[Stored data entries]
┏━━

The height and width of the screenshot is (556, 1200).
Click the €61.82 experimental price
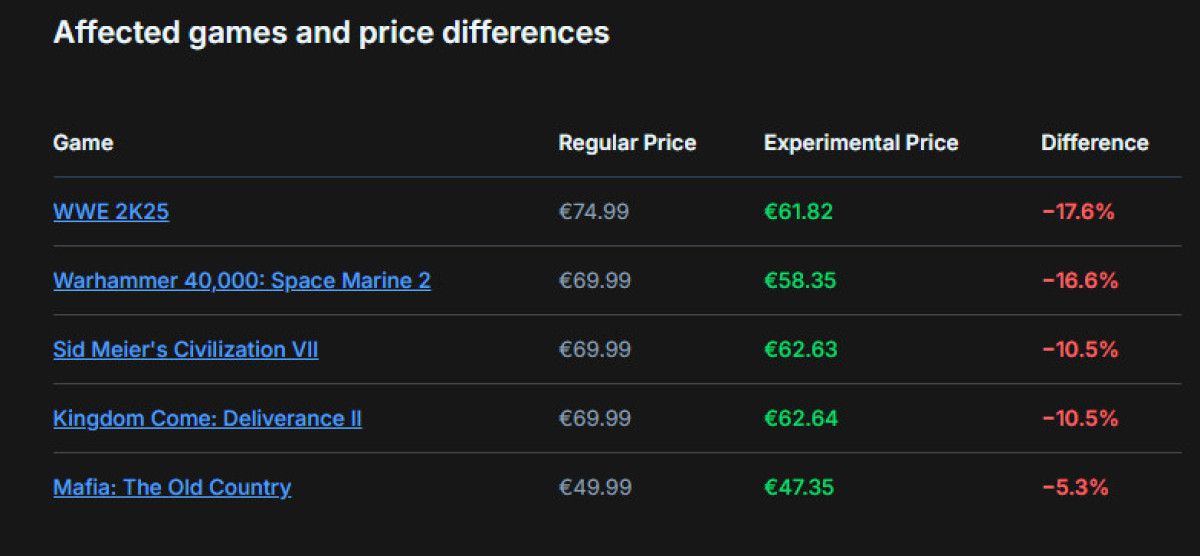(x=798, y=212)
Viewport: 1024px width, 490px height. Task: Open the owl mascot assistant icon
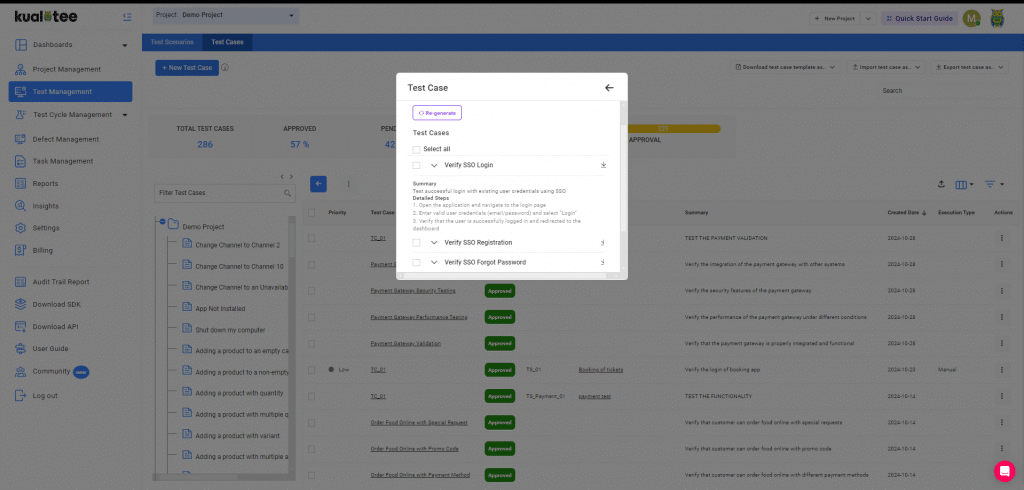pyautogui.click(x=997, y=18)
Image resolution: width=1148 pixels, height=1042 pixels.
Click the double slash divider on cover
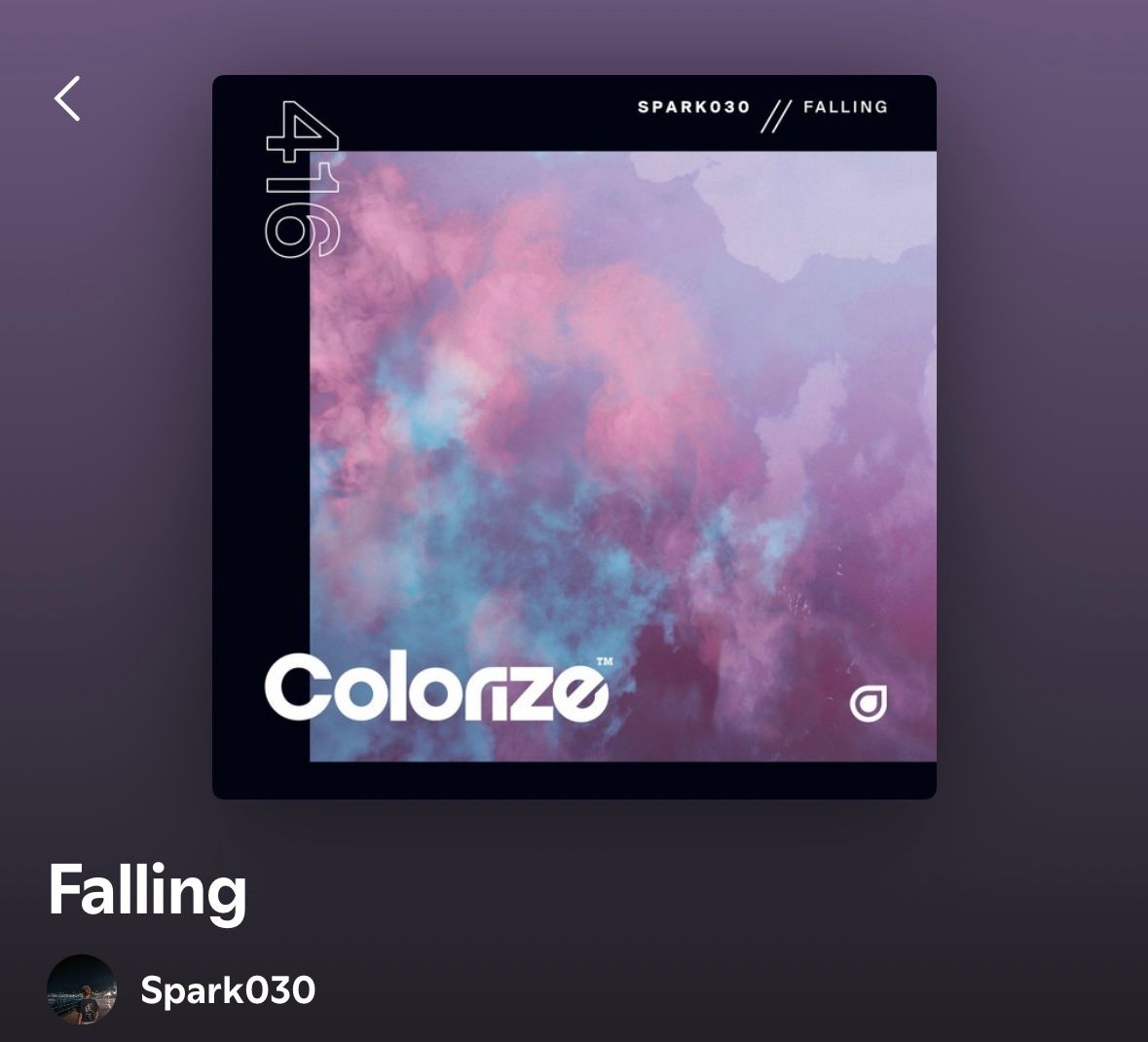pyautogui.click(x=776, y=117)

┗━━

> _What needs to be done_
Before copying, set the pictures aside; then reproduce each entry above exactly.

> _Problem solution_
The height and width of the screenshot is (556, 1200).
Click the €61.82 experimental price
(x=798, y=212)
Viewport: 1024px width, 490px height. Task: Open the owl mascot assistant icon
pyautogui.click(x=997, y=18)
Image resolution: width=1148 pixels, height=1042 pixels.
Click the double slash divider on cover
pyautogui.click(x=776, y=117)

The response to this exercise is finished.